Amidst introducing new characters, broadening the series’ overarching plot, and fleshing out old characters Sullivan somehow manages to squeeze in examining the history and upbringing of both Royce and Hadrian. Along with Arista the two thieves manage to stop and visit the birthplaces and childhood homes of both Royce and Hadrian. The novel focuses a bit more intensely on Hadrian since his desire to retire from the thieving/spying business is one of the primary sources of tension between the two friends. Given what we learned about Hadrian in Avempartha (which I’m not going to spoil here) Royce’s attempts to uncover more about Hadrian’s upbringing not only serve as a valuable means of further deepening Hadrian’s back story but a excellent way of learning more about the history of the world without an excess of long expository passages.
Indeed, Sullivan’s ability to add to his world and characters while remaining focused on the plot(s) on hand is impressive and serves to drive the novel forward at a breakneck pace.

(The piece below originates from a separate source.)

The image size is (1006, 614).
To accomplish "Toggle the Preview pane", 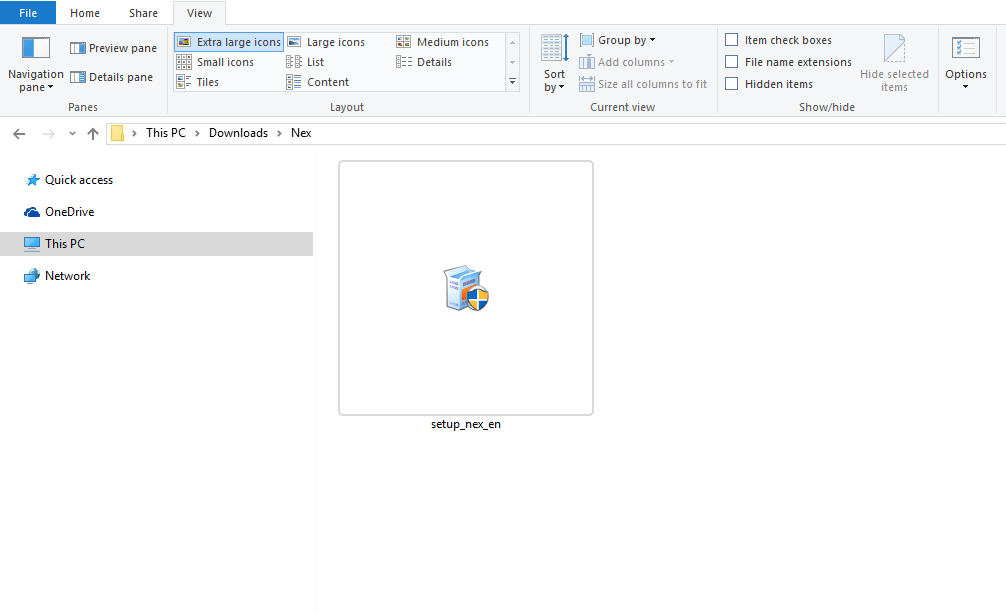I will tap(113, 47).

There some occasional problems however, primarily with Sullivan telegraphing some of his character’s moves a bit too neatly. Primarily this problem arises via Arista’s use of magic and her discoveries over the course of the novel early on chart almost directly into important developments towards the novel’s end. In addition Arista’s sudden attachment to a rebellious leader late in the novel felt a bit contrived, but not so much as to be distracting or off putting; especially in light of what I saw as something of a growing rapport between Arista and Hadrian. In truth I’m of the opinion these are minor problems that never really detracted one whit from my enjoyment of the novel.
If you are a fan of fantasy and have yet to check out the Riyria Revelations you might consider turning in your credentials. While I can’t recommend it as a starting point for new readers Nyphron Rising has raised the bar once again for future installments in the series. Sullivan effortlessly blends an old school fantasy feel with a reinvigorating verve and an original voice that make it stand out from the crowd. Of course there was one major problem with Nyphron Rising….it ended. In addition to being available via your standard booksellers you can of course purchase the novels directly from the author as well and if you have the time don’t forget to check out his blog. Meanwhile I’ll be anxiously twiddling my thumbs as I await news on Emerald Storm.